No one textbook seems to cover all aspects of this course. This page provides a collection of books, lecture notes, and other online material that supplements my own lecture notes.
The whole course?
- Yale University offers an upper-level undergraduate class titled Physical Processes in Astronomy that has a similar distribution of fluids, gravity, and radiation topics as our class (not much magnetism, though). On the linked page, Prof. Frank van den Bosch provides a 210-page PDF set of lecture notes, and problem sets with solutions.
- Jeremy Heyl, from the University of British Columbia, has posted lecture notes for a course on Astrophysical Processes that covers much of the radiative and fluid-dynamics content of this course (though not much gravitational dynamics).
Plasmas and Collisional Phenomena
- The book Plasma Physics for Astrophysics, by Russell M. Kulsrud (Princeton U. Press, 2005) provides a good, but sometimes terse, graduate-level overview of the majority of topics in the first half of this course.
- The book Physics of Solar System Plasmas, by Thomas Cravens (Cambridge U. Press, 1997) covers MHD and collisionless plasma physics, with a focus on solar/space physics applications.
- Steven J. Schwartz, David Burgess, and Chris Owen taught a graduate course on "Astrophysical Plasmas" and made available their excellent 123-page set of lecture notes online. Get the original from Schwartz's web page, or see our own local copy.
- The venerable Hendrik Spruit has written a 86-page introductory summary of "Essential magnetohydrodynamics for astrophysics." The link to the most up-to-date version on arXiv is HERE.
- Gordon Ogilvie has a 94-page set of lecture notes on "Astrophysical fluid dynamics" posted to arXiv.
- Richard Fitzpatrick of the University of Texas at Austin assembled his lecture notes on "Plasma Physics" into some useful online resources. Go here for his HTML notes, plus a link to purchase the book version.

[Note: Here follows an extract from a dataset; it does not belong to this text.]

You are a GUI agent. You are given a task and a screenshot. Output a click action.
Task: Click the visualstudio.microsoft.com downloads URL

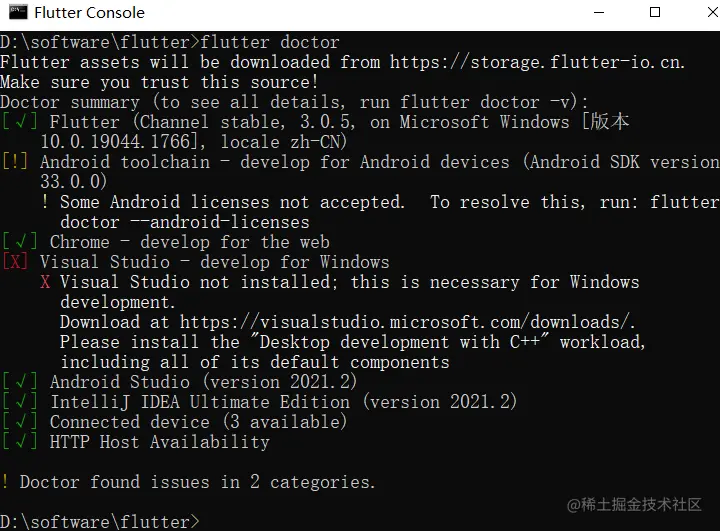[407, 322]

- James Callen (U. Wisconsin, Madison) posts online draft versions of a subset of chapters from his book Fundamentals of Plasma Physics. I find his coverage of Coulomb collisions & transport theory quite insightful.
- Hale Bradt and Stanislaw Olbert provide online supplements to their book Astrophysical Processes. Of particular use in RDP are their notes (which I've archived here) on Liouville's theorem and the derivation of the Vlasov equation.
- Daniel Arovas (UC San Diego) posts several excellent lecture note files on: (1) thermodynamics and statistical mechanics (440-page PDF), and (2) non-equilibrium statistical physics (204-page PDF).
Gravitational Dynamics
- The massive and mighty tome Galactic Dynamics, by James Binney and Scott Tremaine (2nd ed., Princeton U. Press, 2008), is classic resource for large-scale N-body gravitating systems and collision statistics.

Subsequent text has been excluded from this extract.